> SELECTION:

......

Panelists Say Diplomacy Remains an Option

By Erica L. Werner

A day after Congress authorized the use of force in the Persian Gulf, more than 100 Cambridge citizens gathered in Harvard Square's First Unitarian Church to hear three speakers say that the United States should not immediately resort to war.

In the televised event sponsored by the First Parish Social Responsibility Committee, a three-member panel of Gulf watchers spoke and answered questions for two hours yesterday afternoon about the possibility of war and the chance for diplomatic resolution.

Robert Ricigliano, assistant director of the Harvard Negotiations Project; the Rev. Jeffrey Brown of Cambridge's Union Baptist Church; and Souad Dajani of Harvard's Program on Nonviolent Sanctions in Conflict and Defense, emphasized the importance of individual involvement in convincing the government to make another attempt for a peaceful solution to the crisis.

"It's like an old James Dean movie with two cars speeding towards each other and the loser is the one who veers away first," Ricigliano said. "We have to provide [President] Bush with a pretext for diplomacy."

Public outcry and communication with members of Congress could provide the honorable out Bush needs, Ricigliano said. "This is a moment for reasoned thinking and careful action. But it is a moment for action, not for detached mourning."

Ricigliano distributed copies of a letter for participants to send to Congress, which stated in part: "You voted to stand by the President by authorizing force. You now should stand by the American people by allowing the President time to give diplomacy the chance to produce the peace we all desire."

However, Dajani, a Palestinian who said she has traveled extensively in the Middle East, responded pessimistically to questions about the possibility of avoiding war. She called U.S.-Iraqi talks "a discussion of the deaf," with neither side understanding the position of the other.

"It's like George Bush and [Iraqi President] Saddam Hussein are calling each others' bluff, and I don't know who's going to blink first before this crisis," Dajani said. But she added that international pressure and increased sanctions, without resort to armed conflict, could probably have convinced Hussein to pull out of Iraq.

Dajani also questioned Bush's contention that U.S. troops provide a stabilizing force in the Gulf. "If the U.S. is pitting all these Arabs against each other, I don't think there's going to be stability," she said.

Brown said he thought that although war has become a virtual certainty, "there are people who feel that not every means was used to bring a peaceful resolution to this crisis."

However, he urged continued support for American troops stationed in the Gulf. "You need to embrace...those who are over there in the Persian Gulf no matter what happens," he said.

......

> YOUR GOAL:
Reproduce the passage from the report on the Persian Gulf panel between "A day after" and "for diplomatic resolution.", inclusive.

> DATA EXTRACT:
......

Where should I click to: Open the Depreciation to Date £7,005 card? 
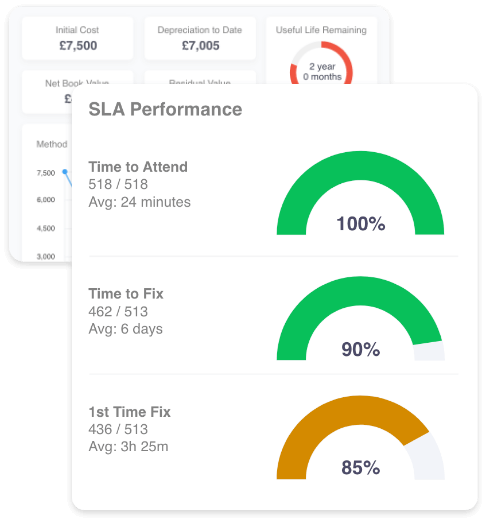click(x=200, y=39)
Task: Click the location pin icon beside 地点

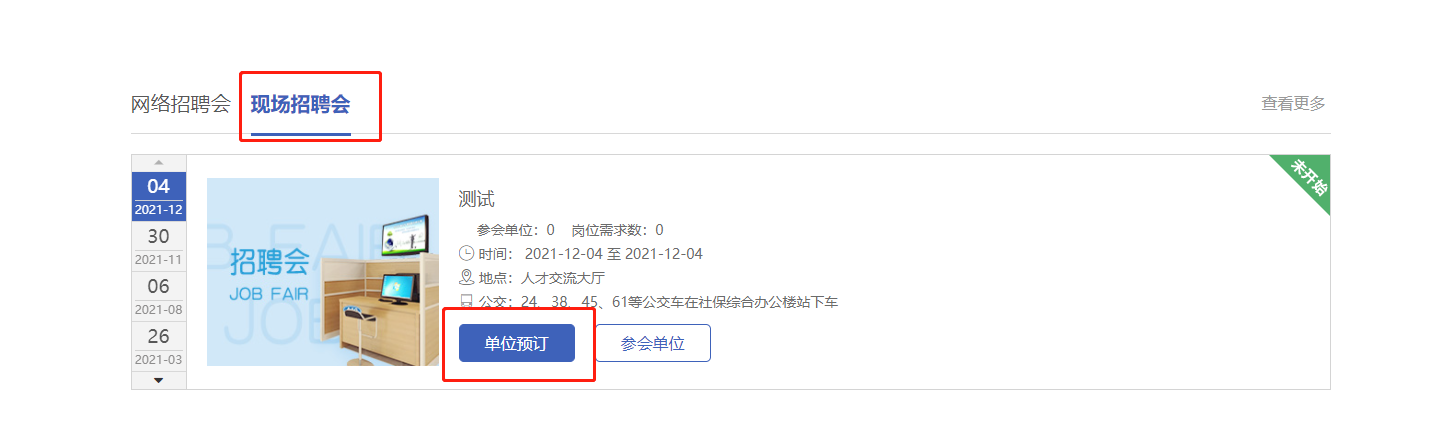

......

> COMPLETED TASK:
A day after Congress authorized the use of force in the Persian Gulf, more than 100 Cambridge citizens gathered in Harvard Square's First Unitarian Church to hear three speakers say that the United States should not immediately resort to war.

In the televised event sponsored by the First Parish Social Responsibility Committee, a three-member panel of Gulf watchers spoke and answered questions for two hours yesterday afternoon about the possibility of war and the chance for diplomatic resolution.